Sakıp Sabancı Müzesi’nin klasikleşen yaz etkinliklerinden Müzede Suare, bu yıl “Başka Biçimler, Tanıdık Hâller” temasıyla 17-22 Haziran tarihleri arasında sinemaseverlerle buluşacak.
Sabancı Vakfı’nın katkıları ve Başka Sinema iş birliğiyle düzenlenen açık hava film gösterimleri, Boğaz manzaralı Fıstıklı Teras’ta gerçekleşecek. Bu yıl “Başka Biçimler, Tanıdık Hâller” temasıyla hazırlanan seçki, sinemanın farklı anlatım biçimlerini tanıdık duygularla buluşturarak izleyiciyle güçlü bağlar kurmayı hedefliyor. Sabancı Vakfı’nın Kısa Film Yarışması’nda ödül alan ve toplumsal konulara odaklanan kısa filmlerle başlayacak program, Müzede Suare seçkisiyle devam edecek.

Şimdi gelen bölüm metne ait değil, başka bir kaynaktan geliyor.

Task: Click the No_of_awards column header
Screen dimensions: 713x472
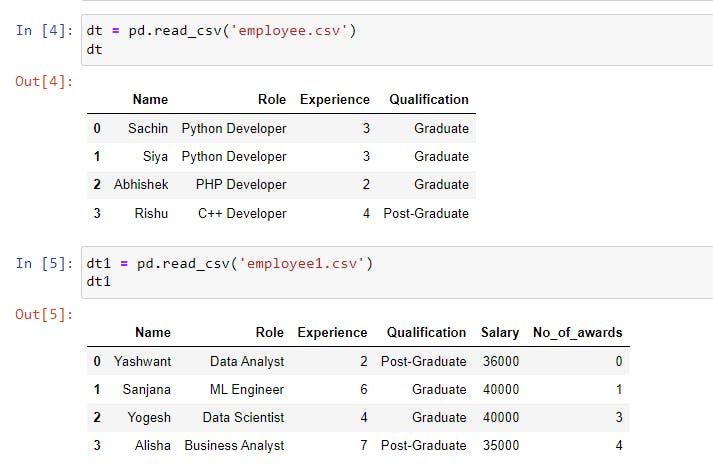Action: point(577,332)
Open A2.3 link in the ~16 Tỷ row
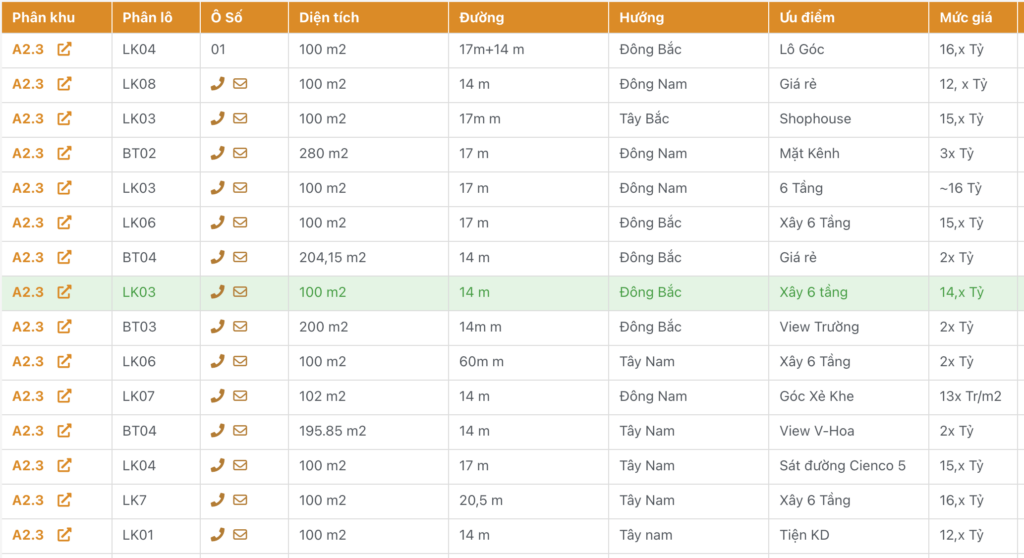The width and height of the screenshot is (1024, 558). pyautogui.click(x=28, y=188)
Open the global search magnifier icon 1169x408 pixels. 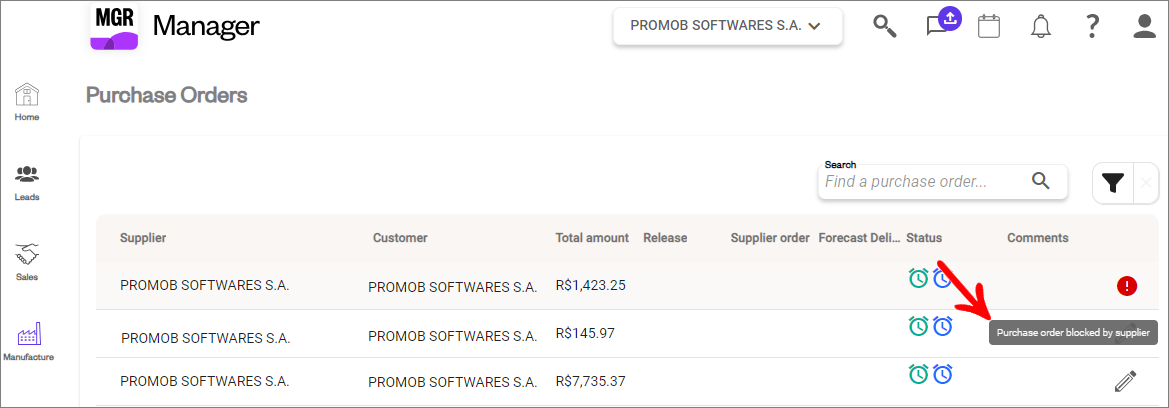pos(884,26)
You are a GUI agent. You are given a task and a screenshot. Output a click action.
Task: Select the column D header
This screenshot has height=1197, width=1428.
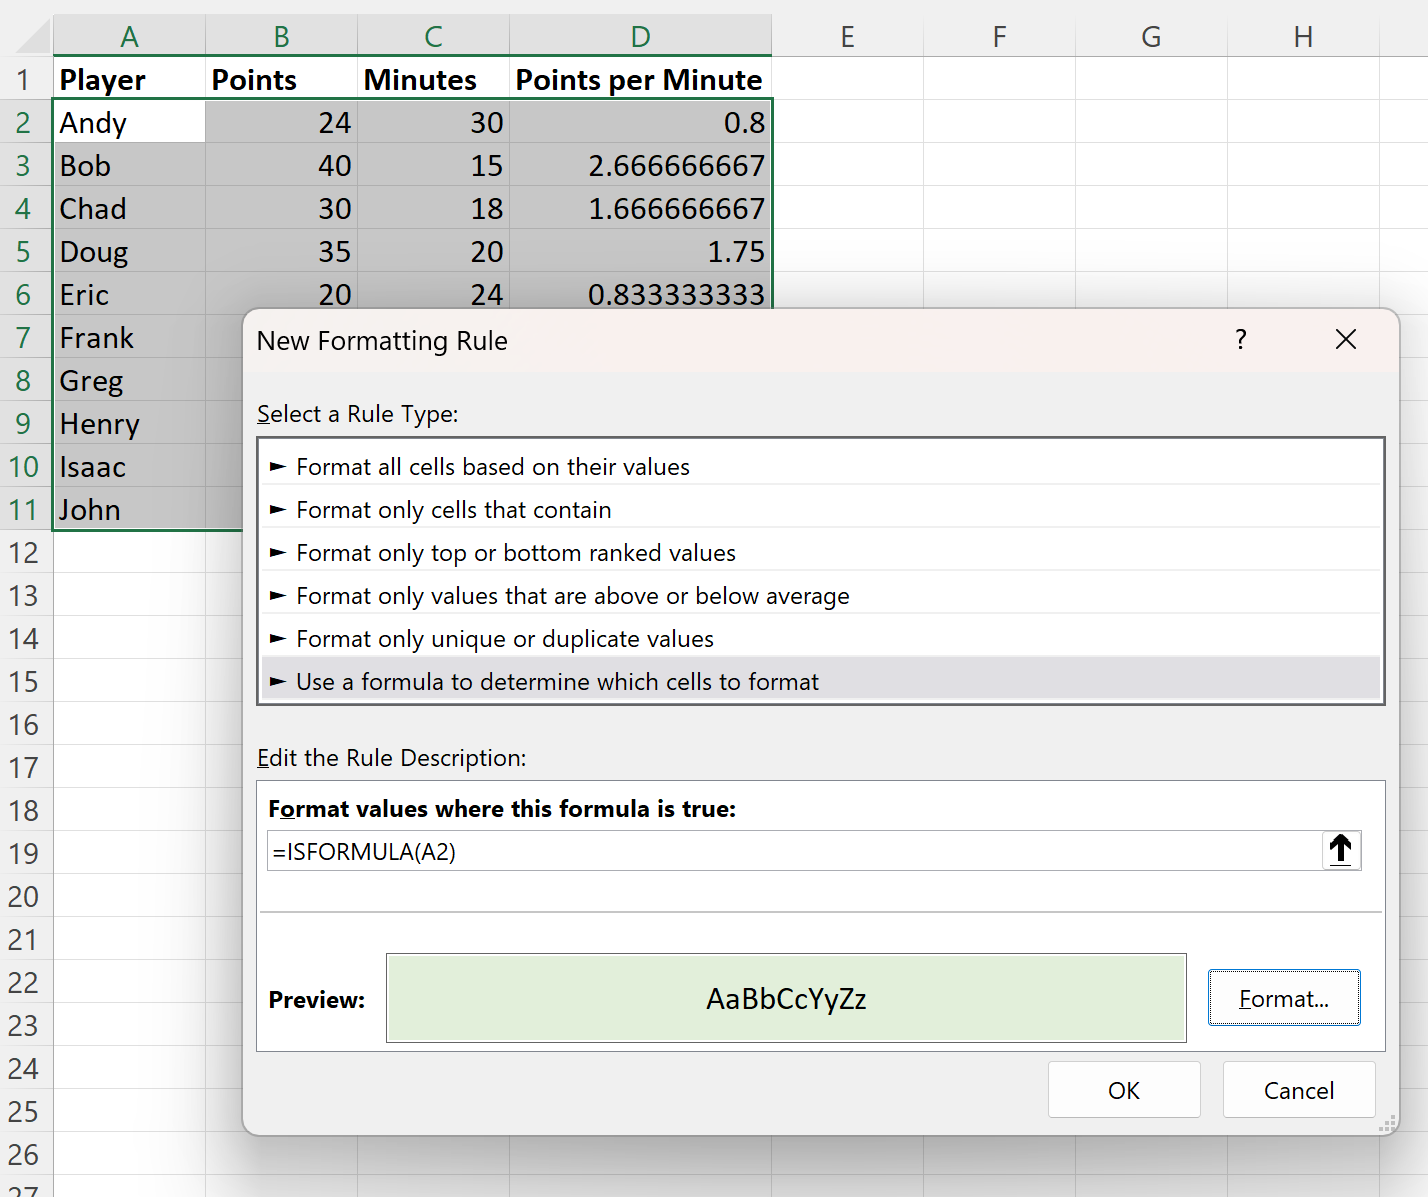coord(640,35)
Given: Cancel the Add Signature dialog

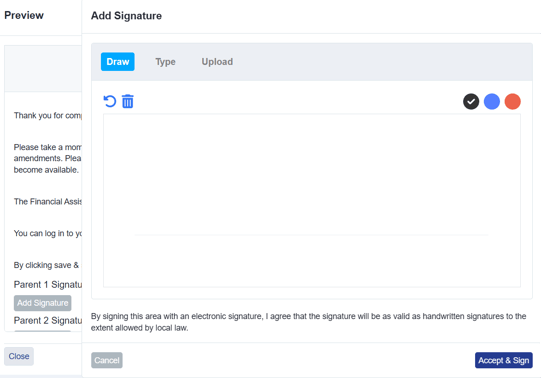Looking at the screenshot, I should point(107,360).
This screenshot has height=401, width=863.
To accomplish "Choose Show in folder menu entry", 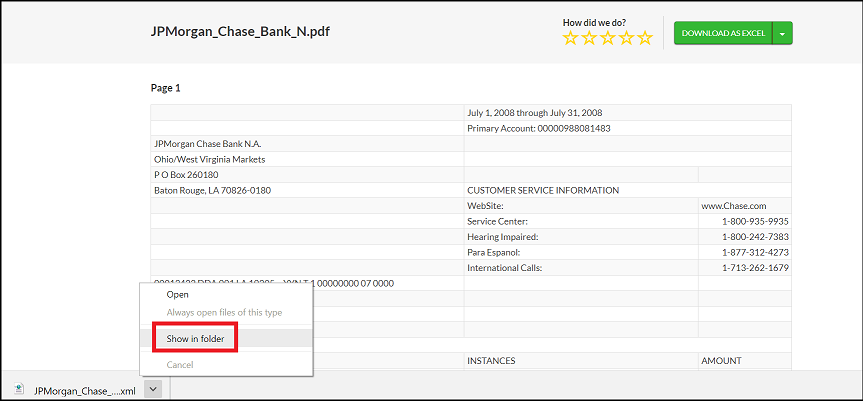I will [196, 339].
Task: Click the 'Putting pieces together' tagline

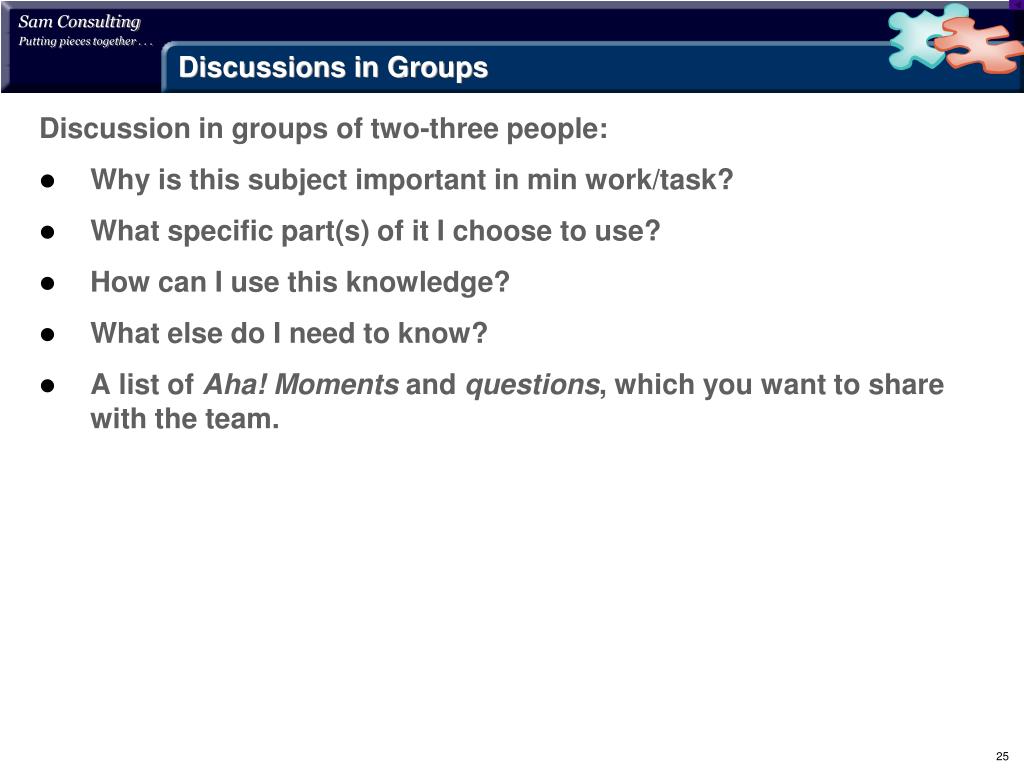Action: [85, 42]
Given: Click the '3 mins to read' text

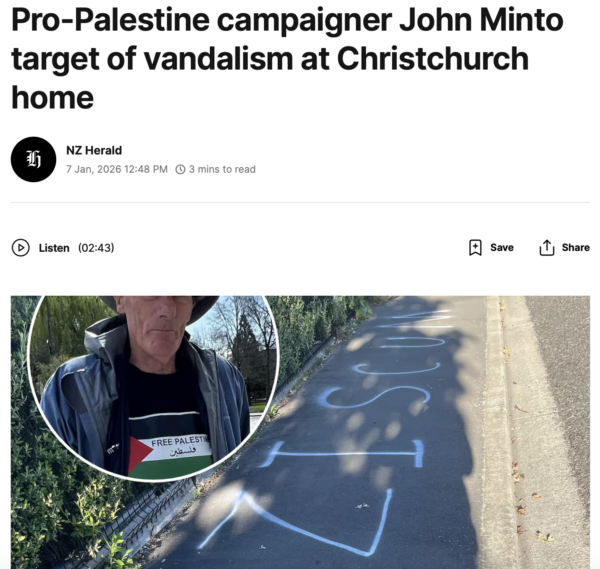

Müzede Suare, 17 Haziran Salı günü yapay zekâ ile üretilmiş ilk uzun metraj belgesel olan Gerçek Ötesi (Post Truth)’nin ekip katılımlı dünya prömiyeriyle başlayacak. Alkan Avcıoğlu’nun yönettiği film, izleyiciyi bilgi çağının çarpıtılmış gerçekliğiyle yüzleştirecek. 18 Haziran Çarşamba, Robbie Williams’ın hayatını anlatan Better Man, Türkiye’de ilk kez Müzede Suare kapsamında gösterilecek. Michael Gracey’nin yönettiği film, Williams’ın çocukluğundan Take That yıllarına ve solo kariyerine uzanan yolculuğunu müzik eşliğinde anlatıyor. 19 Haziran Perşembe, Doğuş Algün’ün yönettiği Ölü Mevsim izleyiciyle buluşacak. Funda Eryiğit ve Ece Yaşar’ın başrollerini paylaştığı film, kişisel bir kaybın ardından muhafazakâr bir mahallede sıkışıp kalan iki kız kardeşin hayatına odaklanıyor. Gösterim, film ekibinin katılımıyla gerçekleşecek.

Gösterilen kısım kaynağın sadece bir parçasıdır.